In general, the body care products segment in the world takes 12% of the skincare products market: $16.3 billion rotates in this area.
And this is not surprising. After all, never before has a modern consumer had so much free time to spend at home. As a result, the self-care trend is gaining popularity today – that is, actions aimed at maintaining or improving one's well-being.
Manifestation of the civic position of cosmetic brands
The coronavirus has also made adjustments to the launches of new products and brands. Everyone got out of this situation in their way. For example, a week before the pandemic swept the world, the Arfa company emerged to launch a new cosmetics brand, HIKI, where all products revolve around anti-perspiration. But it was decided to refuse the usual launch. And to transfer the entire first batch, which they planned to sell, for the needs of hospitals and medical personnel for free (not only doctors and orderlies, but also cleaners, and so on).
The world's largest perfumery and cosmetic corporations have come up with an initiative to convert their manufacture to the production of antiseptics (among the first companies were Coty, L'Oreal, and LVMH) for the transfer of products to the state, hospitals and charitable foundations. Avon donated 1.7 tons of soap to quarantine centres in Romania. The world's largest Swiss manufacturer of fragrances, Firmenich, donated 20 tons of sanitizer to the University of Geneva.
Others go further and donate up to 15-20% of weekly earnings, or even net profits, to charitable foundations. This is what Haus Laboratories, a newly launched makeup brand by Lady Gaga did, and donated 20% of its weekly profits to food banks in New York and Los Angeles.
Forecasts.
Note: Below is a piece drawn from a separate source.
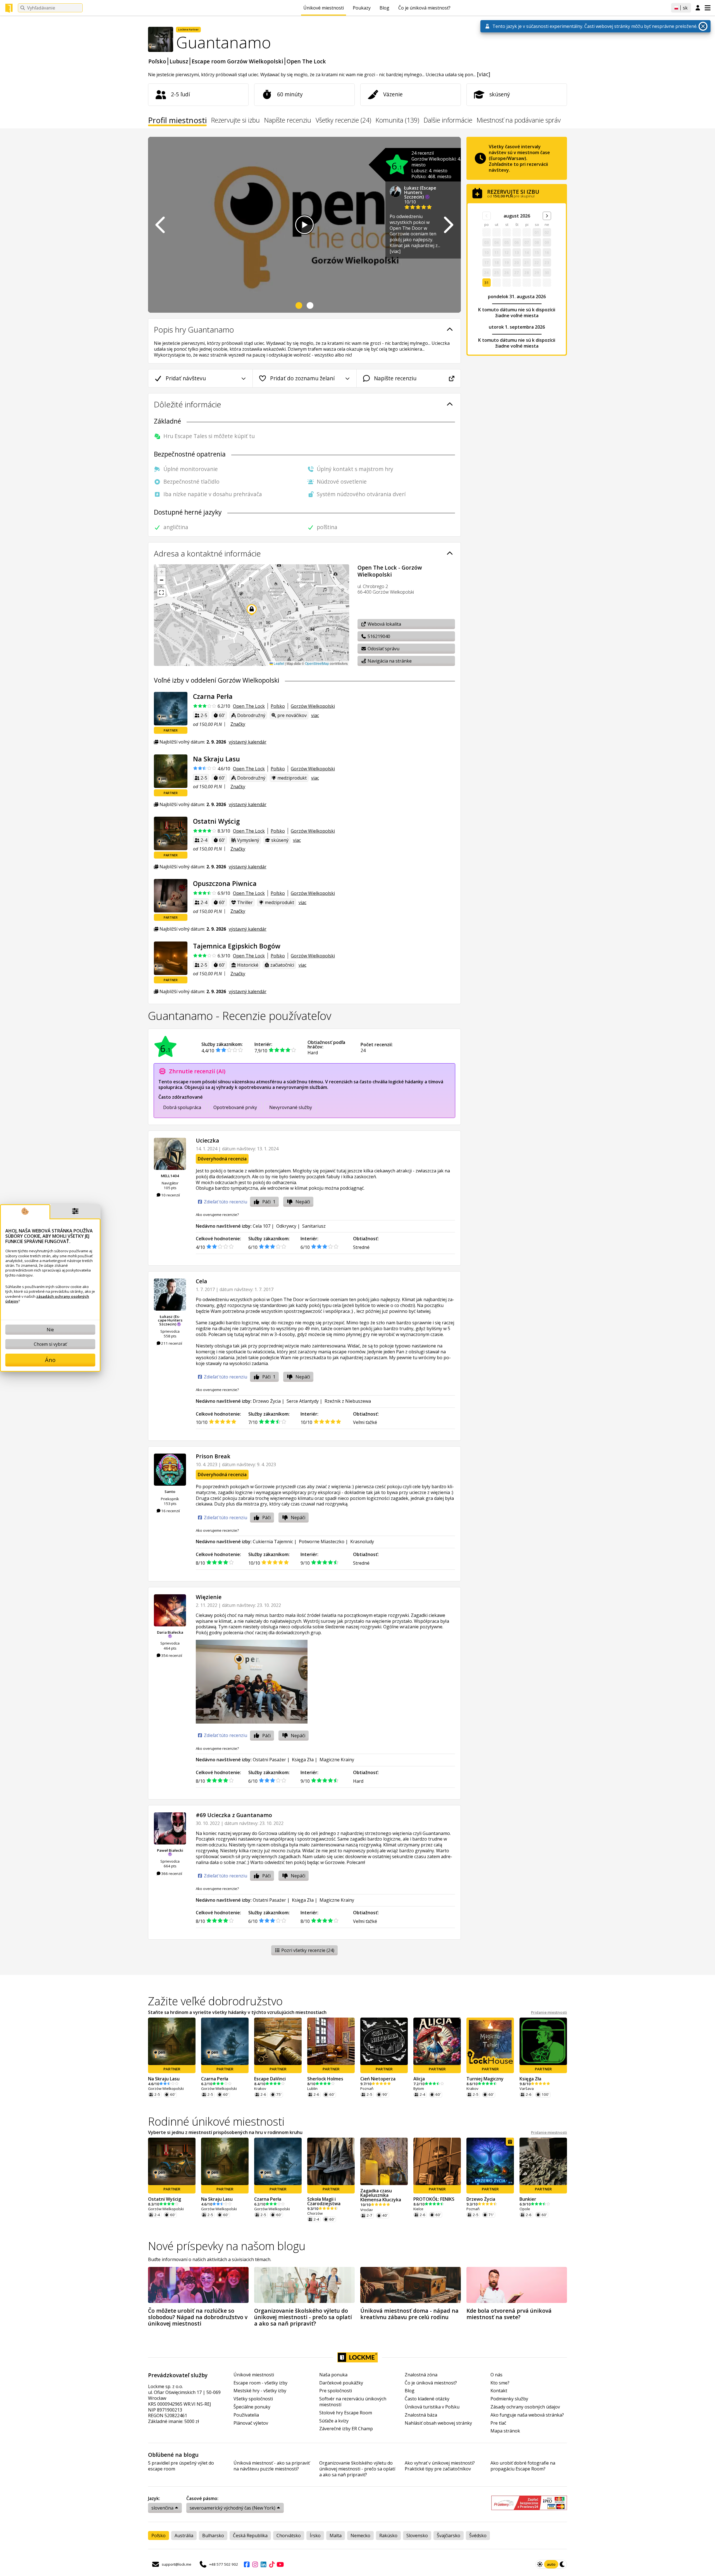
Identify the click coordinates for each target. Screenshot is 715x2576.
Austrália (184, 2535)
Lipstick effect
Undoubtedly, the industry will accelerate the processes of digitalization, robotization, and more active dissemination of augmented reality.
And in the short term, there will be an increase in sales of all types of skincare products: foam and bath salts, scrubs, face and hair masks, and, of course, hand creams: many companies are already recording a threefold increase in sales of this product. This is understandable: after endless cleansing of hands with water, soap, and sanitizers, the skin suffers greatly.
It will also be interesting to see how the economic phenomenon called the lipstick effect will evolve. The bottom line is that in difficult times, customers cannot (and sometimes do not want to) spend money on large purchases, but they are always ready to please themselves with a pleasant trifle, for example, lipstick. Therefore, in times of crisis, industrial production as a whole falls, and the profits of perfumery and cosmetic companies often grow.